Our 13 year old Lab was diagnosed with arthritis about a year ago and since August has been on a very low dose of steroids which has helped enormously. In the last few months she has started whining/ barking for no apparent reason. It gets worse in the evenings and doesn’t seem to matter what we do she continues. It is distressing for us all including our other lab. Does anyone else have this issue .. she doesn’t appear to be in pain but we are concerned that we are missing something.
Ahh well perfect! Good job on the other stuff as it all adds up to make her as comfortable as you can.
Re the steroids, it is an unusual drug to use for arthritis, although your vet may have reasons for using them in her case. Non steroidal anti inflammatory drugs (NSAIDS) tend to be the cornerstone of treatment for arthritis, as they work on inflammation in the joint itself, plus along the pain pathway in the spinal cord and also on pain receptors in the brain. There is a lot of other pain associated with arthritis, including compensatory pain, neuropathic etc; so if your vet didn’t prescribe NSAIDs for a particular reason, they may be able to add something else in for her….. I would really recommend another chat with your vet regarding this.
With long term pain, the nervous system can also get a bit confused, adrenaline is elevated when the sympathetic nervous system – responsible for the “fight or flight” instinct is constantly being stimulated and this leads to sleeplessness, restlessness, depression etc. The usual curve of being up and ready to go in the mornings gets mixed, and they then tend to be tired and sleepy in the morning then up all night and restless in the evening. So this could be a contribution.
Her eyesight might be adding to her issued, or indeed she may be suffering with CCD as I mentioned in the last post. Here is a link to explain it a little more; https://www.purina.co.uk/dogs/key-life-stages/ageing/what-is-cognitive-dysfunction-syndrome
Hopefully some food for thought for you there 🙂 Let us know how you get on over the next few weeks with her.
We have done a lot of things to help her with the pain of Arthritis, such as having non slip rugs on the floor, changing her bed for a better one with no sides, (although she prefers to sleep on one of the rugs) she is also on turmeric tablets. She doesn’t climb stairs and very rarely goes in the car as the vet visits her at home. We take her on short walks about 4 times a day, which she still seems to enjoy. In general terms for a 13 year old Lab she’s doing amazing but it’s just this whine/bark that is not like her. She’s on prednisolone and they have made a huge difference.
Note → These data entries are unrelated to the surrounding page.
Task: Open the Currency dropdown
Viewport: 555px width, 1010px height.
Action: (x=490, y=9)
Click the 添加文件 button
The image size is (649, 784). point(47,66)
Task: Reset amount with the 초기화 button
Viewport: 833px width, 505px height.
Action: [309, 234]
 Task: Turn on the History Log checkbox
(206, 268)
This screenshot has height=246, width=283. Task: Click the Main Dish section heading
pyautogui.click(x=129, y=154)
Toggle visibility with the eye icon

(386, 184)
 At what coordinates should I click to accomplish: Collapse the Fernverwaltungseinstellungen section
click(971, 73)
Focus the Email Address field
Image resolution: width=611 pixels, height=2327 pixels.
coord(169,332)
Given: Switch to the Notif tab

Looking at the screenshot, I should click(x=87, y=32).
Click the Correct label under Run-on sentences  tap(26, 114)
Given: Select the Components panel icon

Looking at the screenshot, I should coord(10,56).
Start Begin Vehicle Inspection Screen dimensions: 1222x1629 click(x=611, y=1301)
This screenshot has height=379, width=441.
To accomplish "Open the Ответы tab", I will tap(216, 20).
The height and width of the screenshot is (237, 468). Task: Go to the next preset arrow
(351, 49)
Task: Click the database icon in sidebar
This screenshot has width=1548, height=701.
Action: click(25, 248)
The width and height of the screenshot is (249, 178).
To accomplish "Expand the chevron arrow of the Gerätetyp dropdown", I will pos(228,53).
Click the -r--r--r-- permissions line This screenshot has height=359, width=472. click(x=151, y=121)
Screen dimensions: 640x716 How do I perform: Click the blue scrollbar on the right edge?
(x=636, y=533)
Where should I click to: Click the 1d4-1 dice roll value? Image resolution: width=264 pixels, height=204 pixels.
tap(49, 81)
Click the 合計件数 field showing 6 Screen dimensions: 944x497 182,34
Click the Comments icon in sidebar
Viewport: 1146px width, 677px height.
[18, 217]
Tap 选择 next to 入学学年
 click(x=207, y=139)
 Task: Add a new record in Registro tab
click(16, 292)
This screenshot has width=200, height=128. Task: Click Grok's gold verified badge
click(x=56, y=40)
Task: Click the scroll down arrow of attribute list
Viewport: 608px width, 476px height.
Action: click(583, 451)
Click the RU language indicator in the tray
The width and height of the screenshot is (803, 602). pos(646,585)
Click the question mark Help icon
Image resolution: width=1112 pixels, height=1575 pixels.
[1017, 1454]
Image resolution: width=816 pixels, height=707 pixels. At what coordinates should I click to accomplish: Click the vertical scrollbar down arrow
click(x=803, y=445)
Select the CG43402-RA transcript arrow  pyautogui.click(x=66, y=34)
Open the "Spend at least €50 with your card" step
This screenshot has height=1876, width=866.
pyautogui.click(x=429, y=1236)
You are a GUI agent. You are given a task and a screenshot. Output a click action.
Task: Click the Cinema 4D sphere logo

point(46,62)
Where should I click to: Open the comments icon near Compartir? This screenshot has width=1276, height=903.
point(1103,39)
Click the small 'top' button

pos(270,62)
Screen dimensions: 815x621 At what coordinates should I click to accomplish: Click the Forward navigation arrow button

The other thing we did wonder is that her eyesight is not good now and whether she was scared as it gets darker.
I really appreciate your response as we want to make her last period of time as pleasant as we can, despite the pain of the Arthritis.
Unusual behaviour can often be linked to pain, but in older dogs there can be the added element of canine cognitive dysfunction, a kind of dog dementia. This sometimes causes them to behave differently, and seemingly particularly in the evenings. There is little that can be done, but there are some diets and a few medications that can help, ask your vet for their input. Brain games and mental stimulation can be helpful too.
However, I would also rule out pain being a cause. To be blunt, if she has arthritis then she WILL be in pain, and I would revisit your vet for a medication review. Are you sure she is on steroids and not a non steroidal anti inflammatory? Steroids would be an unusual first choice for a dog with arthritis, and if there is no medical reason other than arthritis for their choice, then I would suggest asking for a vet check to discuss this.
See our website for further tips re home, lifestyle, and complementary therapies for further ways to help your dog and slow the progression of arthritis. Sadly it is debilitating and painful, and only worsens as it progresses. Avoiding high impact activities like ball chasing, stairs, getting in and out of the car would all make an impact too.
Let me know about her medications and I can help you further with regards to speaking to your vet going forwards, and perhaps help you with picking up on some of her chronic pain signs; these can be behavioural, like the barking, circling before laying down, seeming low in mood to postural; how she stands, head carriage, tail carriage, how she defecates etc.